他的目光落在海宝儿脸上,看着他嘴角的血丝、苍白的脸色,眼中满是快意。
“海宝儿,你知道我有多恨你吗?”他的声音从牙缝里挤出来,“你在灵宝行让我出丑,让我在老祖面前丢尽了脸。你让阿蛮那个贱人为了你跟我翻脸,你让何惊鸿那个老东西为了你跟我作对。你算什么东西?一个修为半废的废物,也配跟我斗?”
他一拳一拳地砸在海宝儿身上,胸口、肋骨、腰腹、后背,每一拳都用足了力气。
海宝儿闷哼着,蜷缩在地上,口中涌出鲜血,染红了青色的长衫。
他没有还手。不是不想,是不能。地四境的修为,在天八境的何涛面前,就像一只蚂蚁面对一只大象。
还手,只会招来更狠的毒打。
“主人!”紫灵从窗外挣扎着飞进来,浑身是血,翅膀上缺了一大片羽毛。它扑到海宝儿面前,用身体挡住他,发出一声凄厉的啼鸣。

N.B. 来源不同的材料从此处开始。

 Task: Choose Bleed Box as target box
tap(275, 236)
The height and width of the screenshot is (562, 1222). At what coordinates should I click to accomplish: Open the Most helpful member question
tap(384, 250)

何涛一脚踢开紫灵,将它踢到了墙角。紫灵撞在墙上,又摔下来,发出一声微弱的哀鸣,再也爬不起来了。
“紫灵……”海宝儿的声音沙哑,他伸出手,想要去够紫灵,可手刚伸出去,就被何涛一脚踩住了。
“咔嚓——”
骨裂的声音在寂静的房间里格外刺耳。海宝儿闷哼一声,额头上青筋暴起,冷汗瞬间湿透了后背。他的手指被踩断了三根,以一种不自然的角度扭曲着。
“疼吗?”何涛蹲下身,看着他的脸,嘴角挂着残忍的笑,“疼就对了。这才刚开始。”
他从腰间抽出那柄短刀,刀锋寒光闪烁。他用刀尖挑起海宝儿的下巴,迫使他抬起头。
“海宝儿,你放心,我不会杀你。”他轻声呢喃,“老祖说了,留你一条命,用来要挟阿蛮那个贱人。所以我会很小心,不会让你死的。”
刀锋划过海宝儿的脸颊,留下一道浅浅的血痕。鲜血从伤口渗出来,顺着脸颊滑落,滴在地上。
“可我不会让你好过。”何涛的声音越来越低,越来越冷,“我要一点一点地折磨你,让你生不如死。每天割你一刀,每天断你一根骨头,直到阿蛮那个贱人乖乖听话。”
他站起身,将短刀收回腰间,居高临下地看着蜷缩在地上的海宝儿。
“今天就这样。明天我再来。”
他转身向门外走去,走到门口时,忽然停下来,头也不回地说了一句话。
“海宝儿,你好好享受吧。这才是第一天。”
门在他身后关闭。房间里恢复了死寂,只有烛火在风中摇曳,发出“噼啪”的声响。
海宝儿躺在地上,浑身是血,手指以一种不自然的角度扭曲着,肋骨至少断了三根,小腹和胸口的淤青正在慢慢扩散。他的嘴角挂着血丝,脸上那道刀伤还在往外渗血。
他挣扎着坐起来,靠在墙上,大口大口地喘着气。他的目光落在墙角,紫灵蜷缩在那里,一动不动,紫色的羽毛散落一地。
“紫灵……”他轻声呼唤。
紫灵动了一下,发出一声微弱的啼鸣。它挣扎着想要飞起来,可翅膀受了伤,只能在地上扑腾了几下。
海宝儿咬着牙,拖着残破的身体,一点一点地挪到墙角,把紫灵捧在手心里。紫灵的身体很轻,可它的心跳还在,微弱却顽强。